There are a variety of fee waiver strategies but, in general, it works like this: General partners agree to commit a certain amount of personal capital into a new fund, in order to both increase fund size and tighten the alignment of interests with LPs. Rather than fully funding this out of their own bank accounts, however, they simply funnel a percentage of incoming management fees into fund commitments. Sometimes the specific amounts are set upfront at the time of fundraise, sometimes they are done on a year-to-year (or even quarter-to-quarter) basis.

Why do this? Because private equity execs are required to pay ordinary income tax rates on management fee-related income. But if the management fees are converted into fund commitments, eventual proceeds would be taxed at lower capital gains rates.

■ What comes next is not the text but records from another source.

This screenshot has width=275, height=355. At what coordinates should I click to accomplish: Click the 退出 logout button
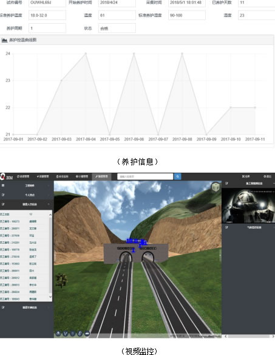click(267, 176)
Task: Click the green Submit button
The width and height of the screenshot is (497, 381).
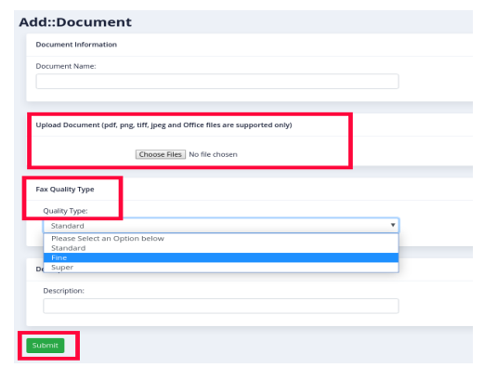Action: click(x=46, y=345)
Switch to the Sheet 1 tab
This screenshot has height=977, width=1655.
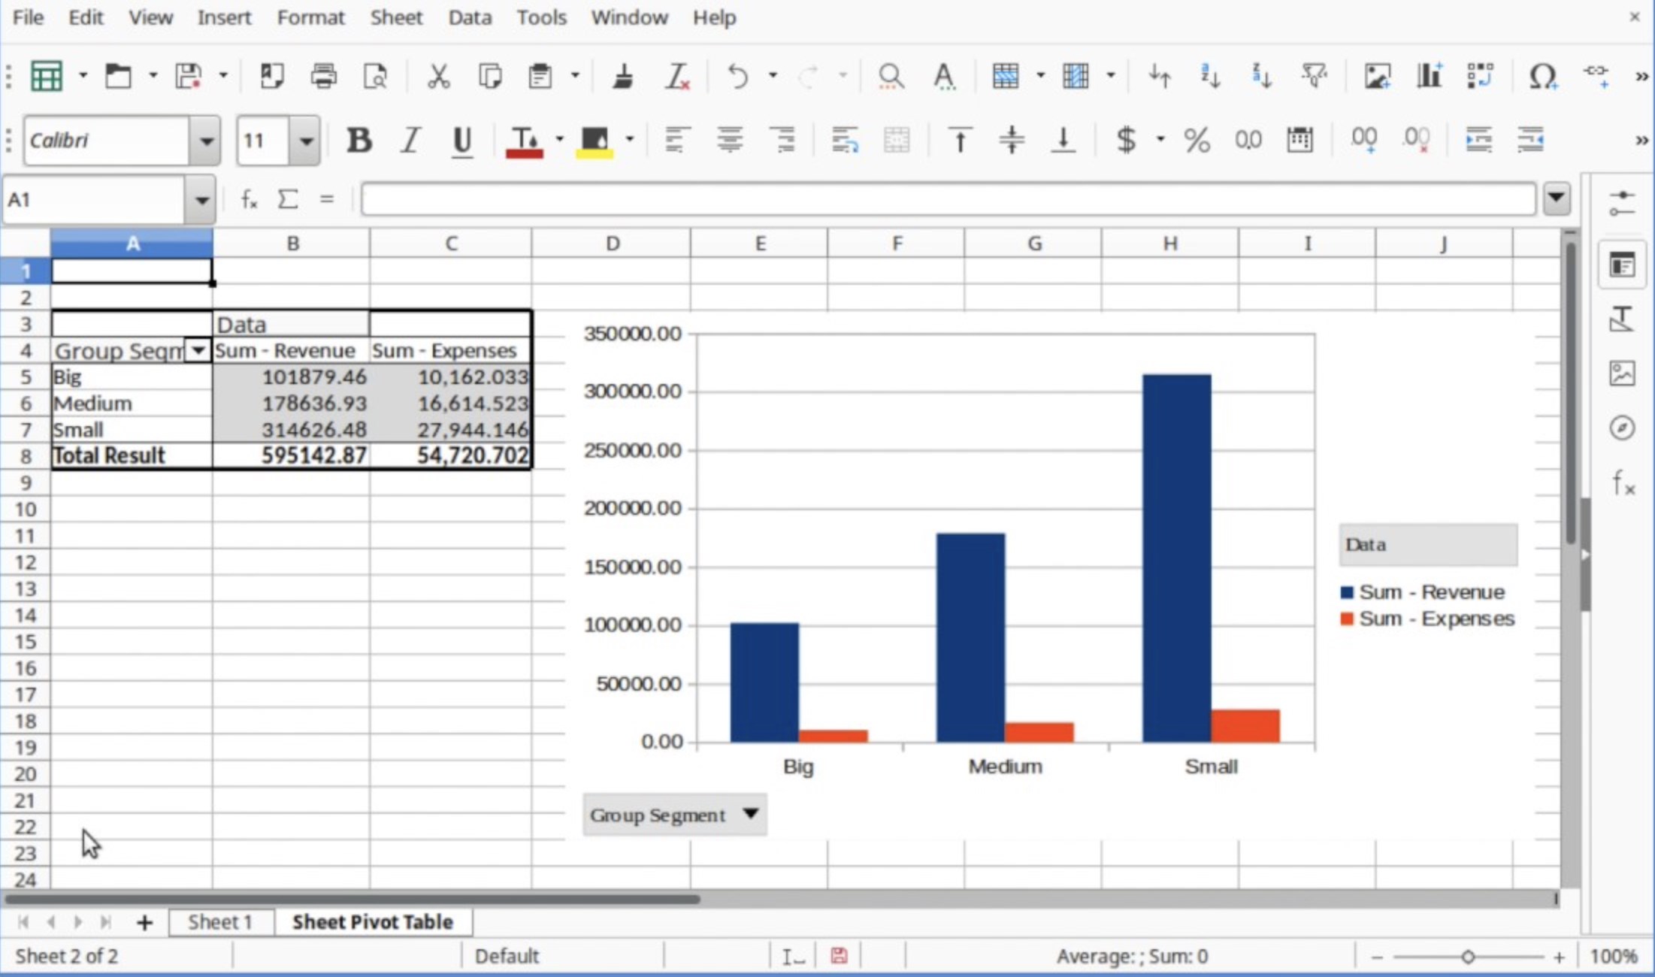[x=219, y=922]
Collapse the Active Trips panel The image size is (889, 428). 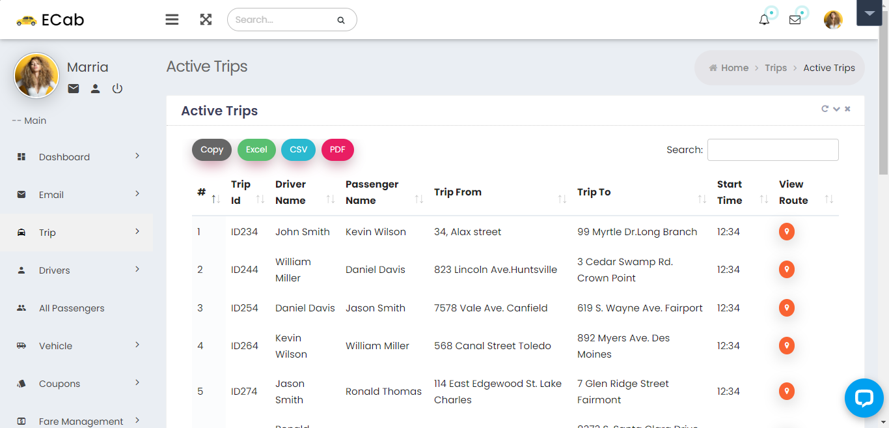click(x=836, y=109)
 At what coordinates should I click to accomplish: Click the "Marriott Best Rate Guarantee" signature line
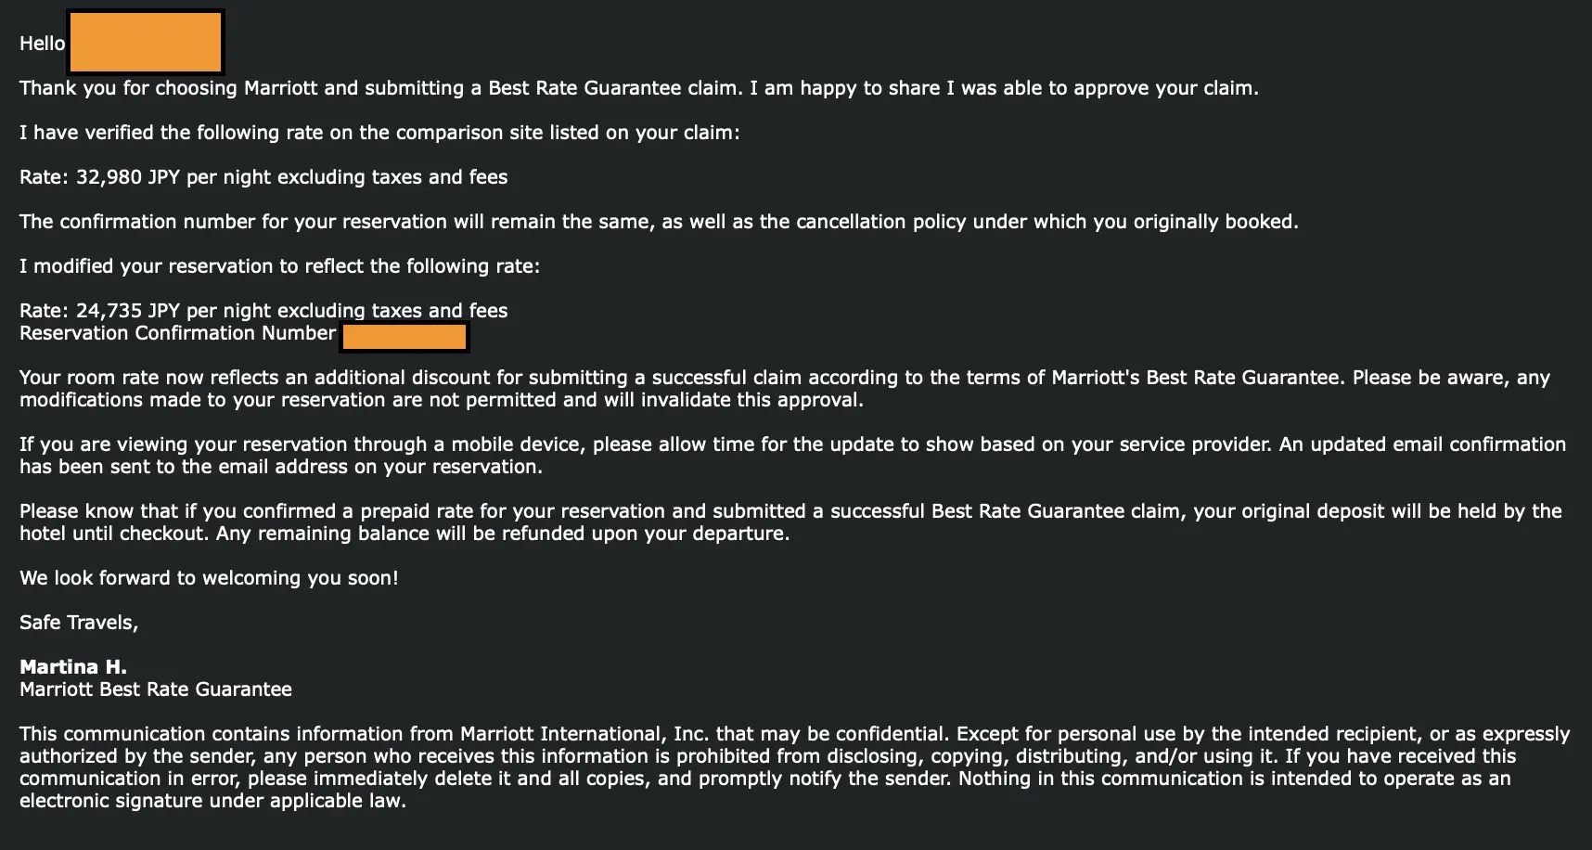pyautogui.click(x=156, y=689)
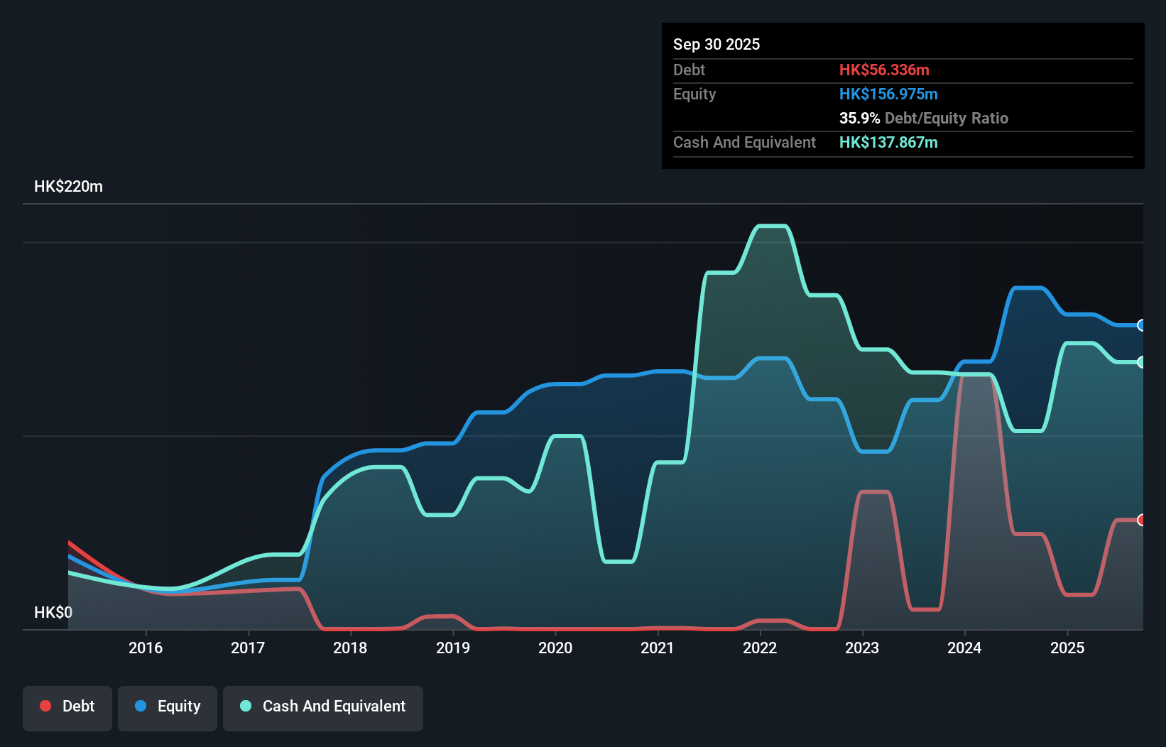The height and width of the screenshot is (747, 1166).
Task: Click the teal Cash And Equivalent dot icon
Action: coord(245,706)
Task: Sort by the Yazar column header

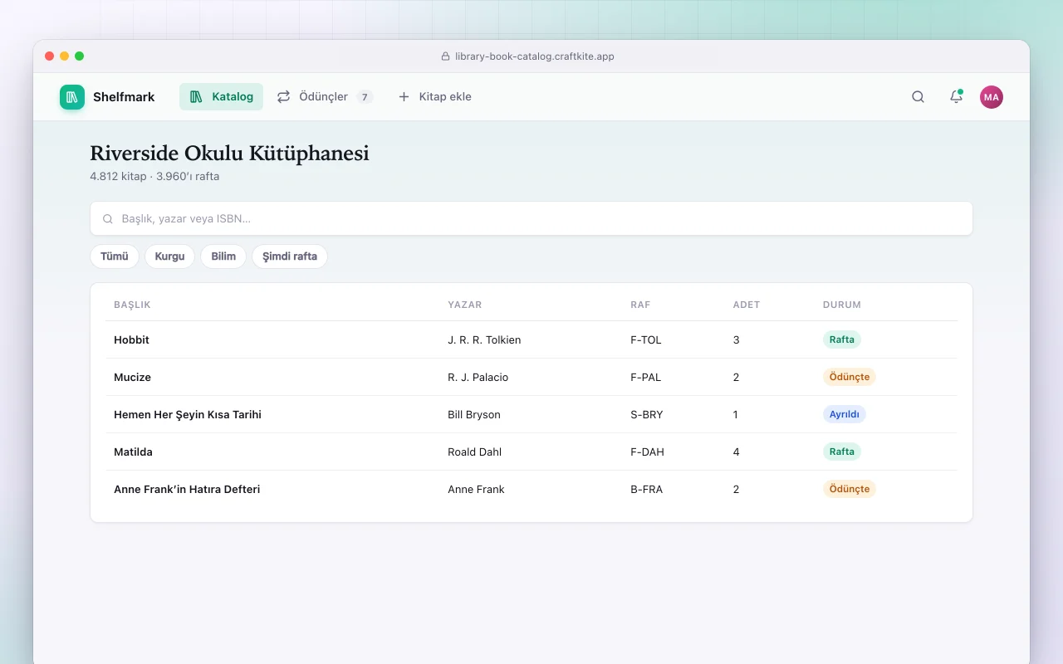Action: [465, 305]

In other words, they evade double-taxation (you know, the same thing everyone else deals with when making investments with money we earned from our jobs). Here is what I wrote about this in August 2012:

Bain and certain other firms justify this aggressive method by pointing to IRS ruling 93-27. Tax attorneys I’ve spoke to differ on the legitimacy of such reliance, and on the broader validity/fairness/etc. of such tax treatment. What they do agree on, however, is that the IRS has allowed such activity to continue unabated.

Last month, however, the issue of management fee waivers appeared on an IRS and Treasury Department Guidance Plan agenda. Then, IRS special counsel Cliff Warren (a onetime KKR exec) said the following during a tax-planning forum in Chicago (according to Tax Notes):

The rule “is going to cover every kind of fee waived under section 707(a)(2), but obviously we’ll be focusing on managed funds where that activity is common.”

The IRS declined to make Warren available for an interview, but I did speak with Bahar Schippel, a tax attorney who was present for Warren’s comments. She tells me that Warren seemed to favor the idea of narrow guidance rather than prohibiting all fee waivers, but adds that there was significant discussion about how difficult such a ruling would be to write (from both a language and justification point of view). Moreover, another source tells me that this difficulty has caused some within the IRS to favor a blanket ban.

Also not yet known is if the new regulation would be retroactive (read: audits), although it almost certainly would apply to already-raised funds that are doing forward-looking waivers.

Expect that when the rules do come out, that there would be a comment period of several months before they are codified.